An asteroid pair

Hi there! Today I present you the study of an asteroid pair. Not a binary, a pair. A binary asteroid is a couple of asteroids which are gravitationally bound, while in pair, the asteroids are just neighbors, they do not live together… but have. The study is entitled Detailed analysis of the asteroid pair (6070) Rheinland and (54287) 2001 NQ8, by Vokrouhlický et al., and it has recently been published in The Astronomical Journal.

Asteroid pairs

I have presented asteroid families in a previous post. These are groups of asteroids which present common dynamical and physical properties. They can be in particular identified from the clustering of their proper elements, i.e. you express their orbital elements (semimajor axis, eccentricity, inclination, pericentre, …), you treat them properly so as to get rid off the gravitational disturbance of the planets, and you see that some of these bodies tend to group. This suggests that they constitute a collisional family, i.e. they were a unique body in the past, which has been destroyed by collisions.
An asteroid pair is something slightly different, since these are two bodies which present dynamical similarities in their osculating elements, i.e. before denoising them from the gravitational attraction of the planets. Of course, they would present similarities in their proper elements as well, but the fact that similarities can be detected in the osculating elements means that they are even closer than a family, i.e. the separation occurred later. Families younger than 1 Myr (1 million of years) are considered to be very young; the pair I present you today is much younger than that. How much? You have to read me before.
A pair suggests that only two bodies are involved. This suggests a non-collisional origin, more particularly an asteroid fission.

Asteroid fission

Imagine an asteroid with a very fast rotation. A rotation so fast that it would split the asteroid. We would then have two components, which would be gravitationally bound, and evolving… Depending on the energy involved, it could remain a stable binary asteroid, a secondary fission might occur, the two or three components may migrate away from each other… and in that case we would pair asteroid with very close elements of their heliocentric orbits.
It is thought that the YORP (Yarkovsky – O’Keefe – Radzievskii – Paddack) could trigger this rotational fission. This is a thermic effect which alter the rotation, and in some cases, in particular when the satellite has an irregular shape, it could accelerate it. Until fission.
Thermic effects are particularly efficient when the Sun is close, which means that NEA (Near Earth Asteroids) are more likely to be destroyed by this process than Main Belt asteroids. Here, we deal with Main Belt asteroids.

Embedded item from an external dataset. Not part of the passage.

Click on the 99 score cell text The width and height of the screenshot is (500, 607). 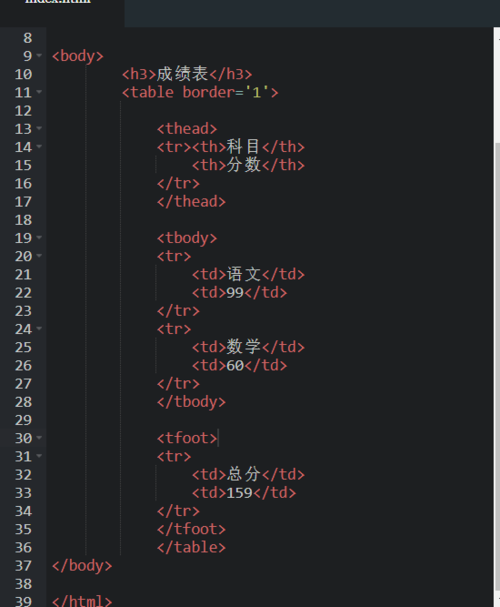point(235,293)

The pair 6070-54827 (Rheinland – 2001 NQ8)

The following table present properties of Rheinland and 2001 NQ8. The orbital elements are at Epoch 2458000.5, i.e. September 4th 2017. They come from the JPL Small-Body Database Browser.

(6070) Rheinland (54827) 2001 NQ8
Semimajor axis (AU) 2.3874015732216 2.387149297807496
Eccentricity 0.2114524962733347 0.211262507795103
Inclination 3.129675305535938° 3.128927421642917°
Node 83.94746016534368° 83.97704257098502°
Pericentre 292.7043398319871° 292.4915004062336°
Orbital period 1347.369277588708 d (3.69 y) 1347.155719572348 d (3.69 y)
Magnitude 13.8 15.5
Discovery 1991 2001

Beside their magnitudes, i.e. Rheinland is much brighter than 2001 NQ8, this is why it was discovered 10 years earlier, we can see that all the slow orbital elements (i.e. all of them, except the longitude) are very close, which strongly suggests they shared the same orbit. Not only their orbits have the same shape, but they also have the same orientation.

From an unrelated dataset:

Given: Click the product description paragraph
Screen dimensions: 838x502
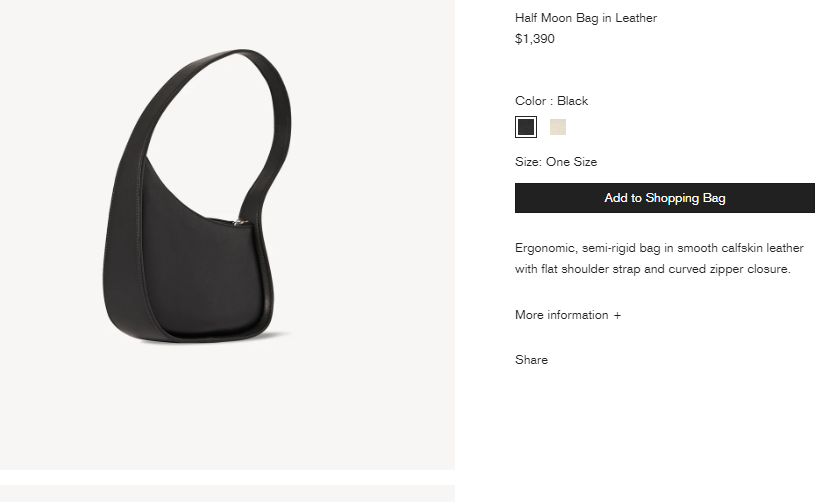Looking at the screenshot, I should (659, 258).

Shapes and rotations from lightcurves

A useful tool for determining the rotation and shape of an asteroid is the lightcurve. The object reflects the incident Solar light, and the way it reflects it will tell us something on its location, its shape, and its orientation. You can imagine that the surfaces of these bodies are not exclusively composed of smooth terrain, and irregularities (impact basins, mountains,…) will result in a different Solar flux, which also depends on the phase, i.e. the angle between the normale of the surface and the asteroid – Sun direction… i.e. depends whether you see the Sun at the zenith or close to the horizon. This is why recording the light from the asteroid at different dates tell us something. You can see below an example of lightcurve for 2001 NQ8.

Example of lightcurve for 2001 NQ8, observed by Vokrouhlický et al.

Recording such a lightcurve is not an easy task, since the photometric measurements should be denoised, otherwise you cannot compare them and interpret the lightcurve. You have to compensate for the variations of the luminosity of the sky during the observation (how far is the Moon?), of the thickness of the atmosphere (are we close to the horizon?), of the heterogeneity of the CCD sensors (you can compensate that in measuring the response of a uniform surface). And the weather should be good enough.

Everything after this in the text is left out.